Exercise description » Express the items from the start through the line containing "This screenshot has height=600, width=870." as a Markdown table with the columns Row and Text, giving each line its own numbered row and skipping blank lines. Leave the pictures out.
═══
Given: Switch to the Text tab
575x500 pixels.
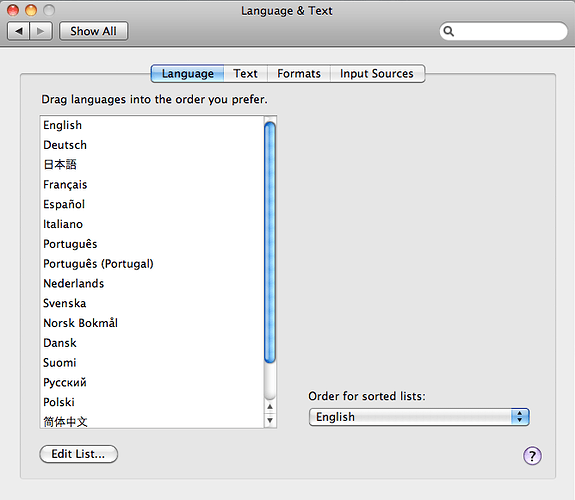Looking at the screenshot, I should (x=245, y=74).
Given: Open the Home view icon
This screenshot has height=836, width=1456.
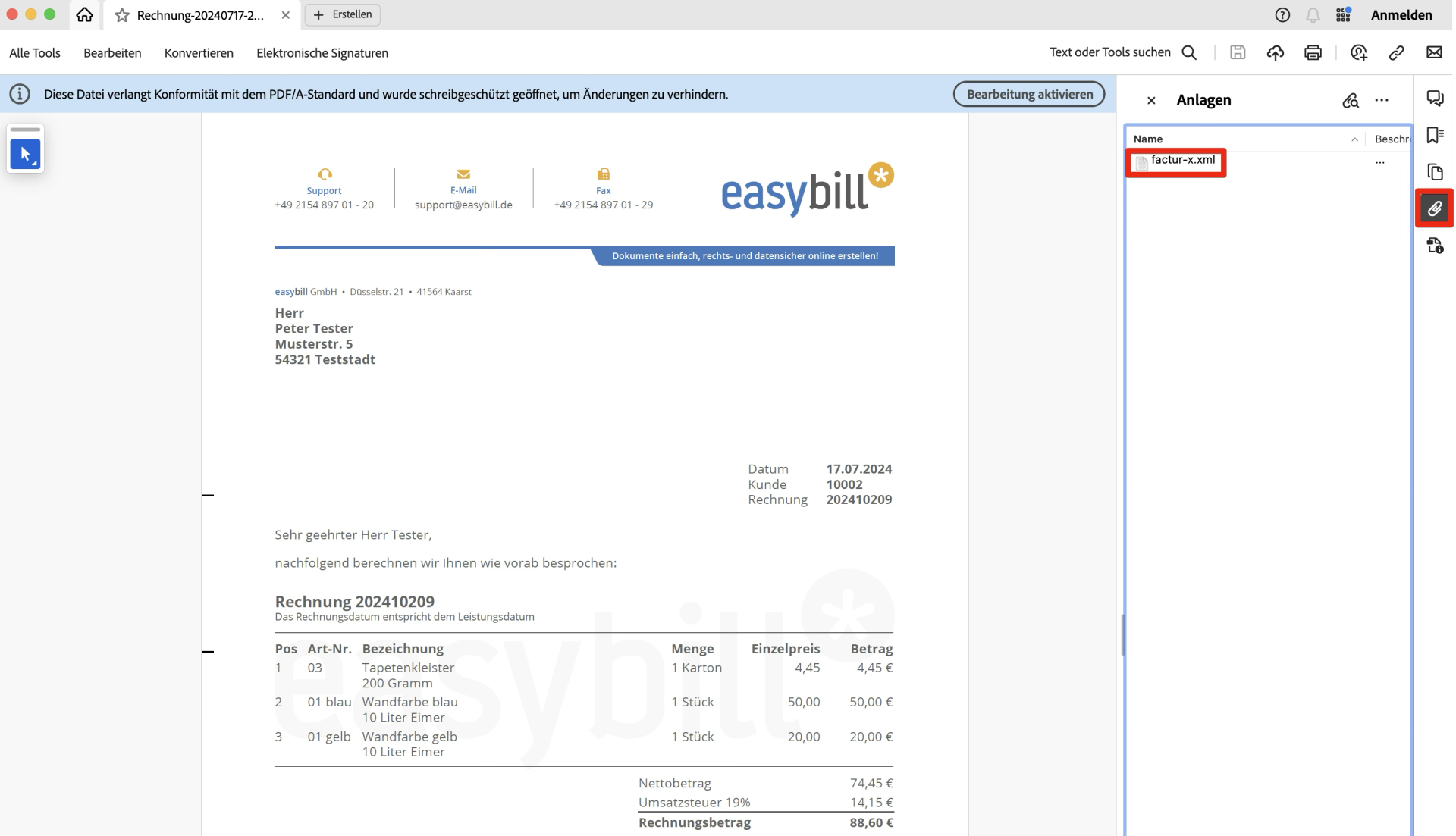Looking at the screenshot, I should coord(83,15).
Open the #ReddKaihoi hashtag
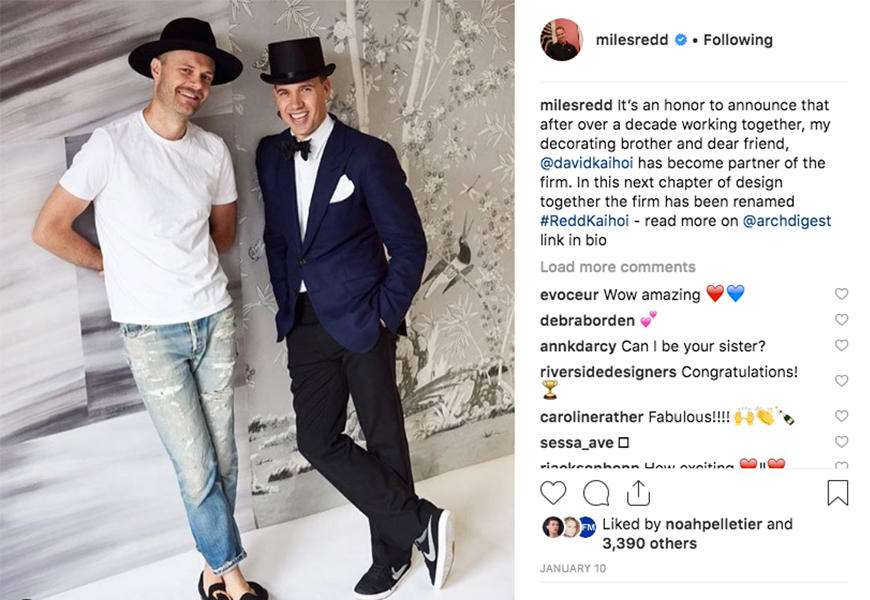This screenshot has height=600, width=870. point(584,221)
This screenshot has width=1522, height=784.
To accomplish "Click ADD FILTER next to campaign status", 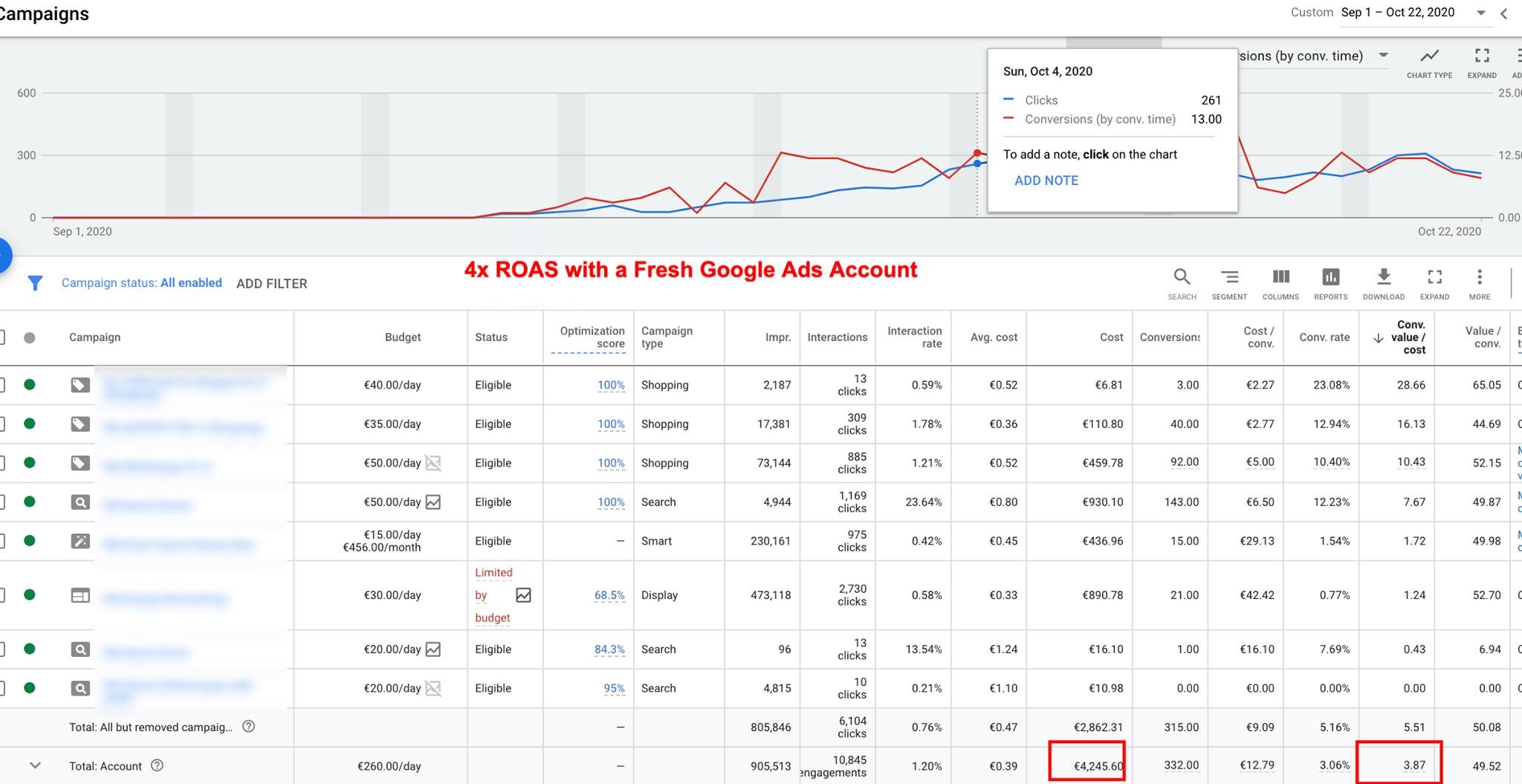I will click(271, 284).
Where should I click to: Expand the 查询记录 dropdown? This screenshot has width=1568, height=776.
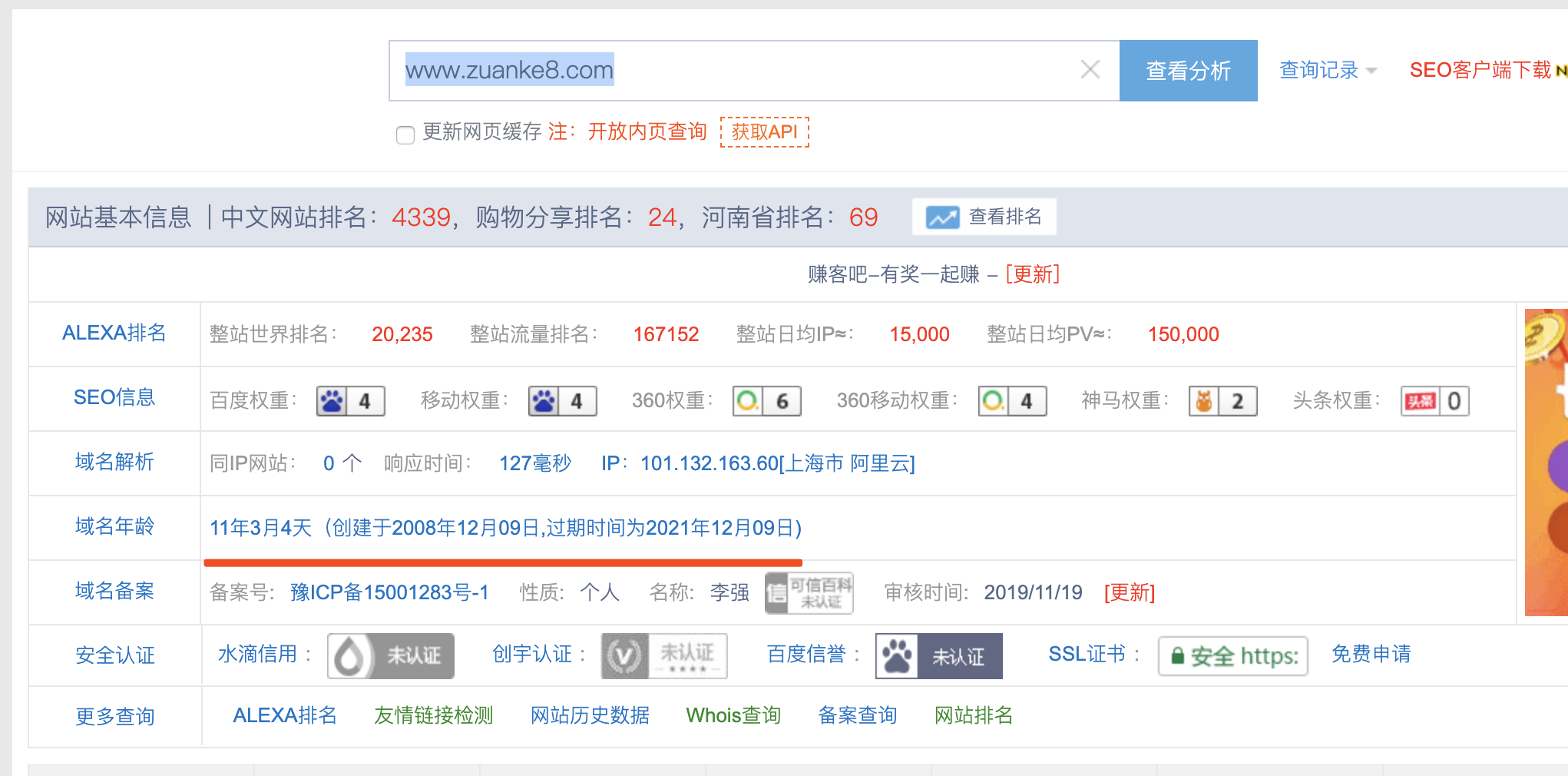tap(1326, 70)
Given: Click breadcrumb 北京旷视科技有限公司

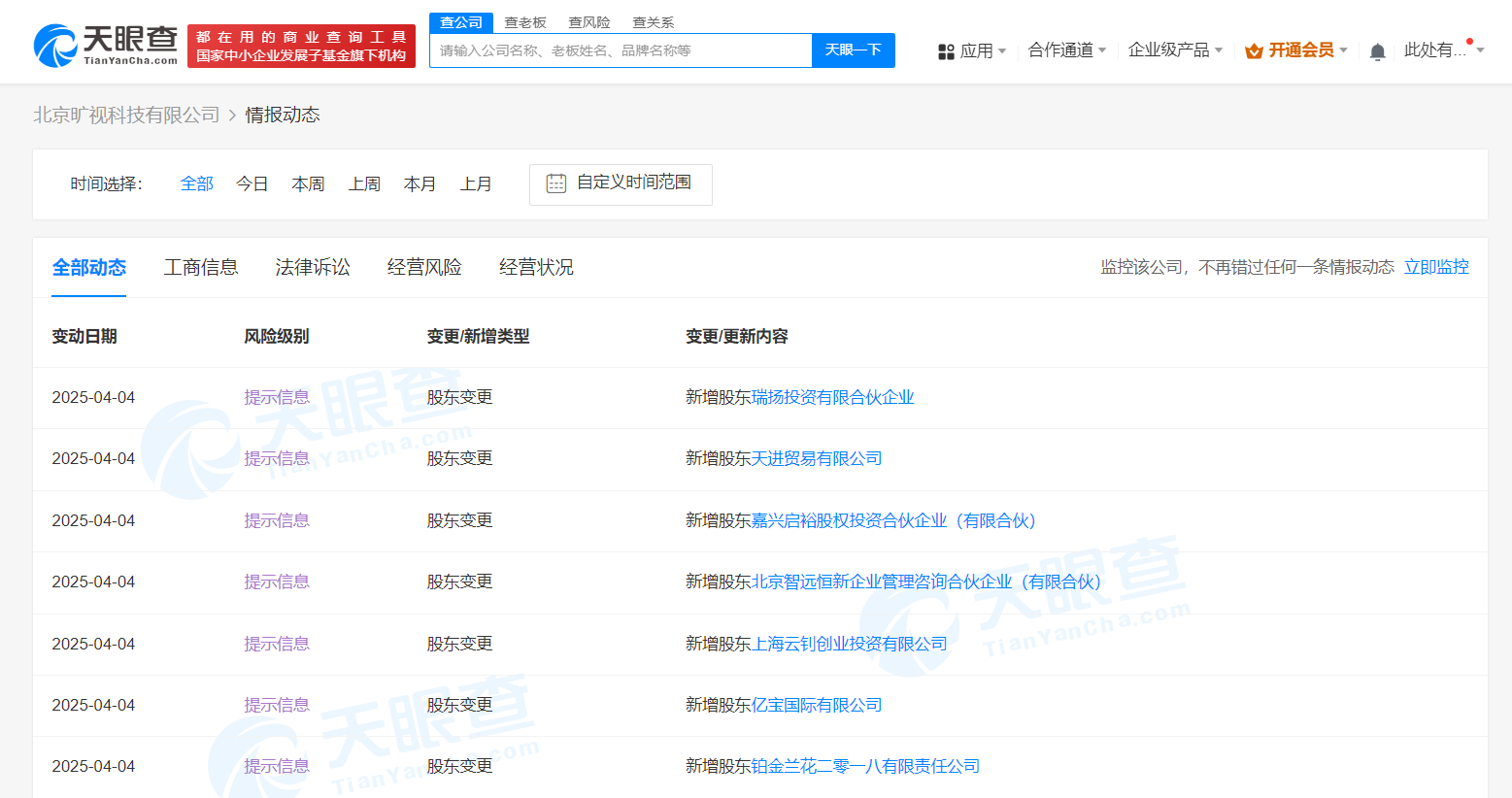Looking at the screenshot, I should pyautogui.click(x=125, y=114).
═══
Task solution »
| Row | Text |
|---|---|
| 1 | Given: Switch to the Text tab |
| 2 | 575x500 pixels. |
| 3 | Looking at the screenshot, I should (x=245, y=74). |
| 4 | Given: Open the Home view icon |
| 5 | This screenshot has height=836, width=1456. |
| 6 | Looking at the screenshot, I should coord(83,15). |
| 7 | Open the #ReddKaihoi hashtag |
| 8 | This screenshot has height=600, width=870. point(584,221) |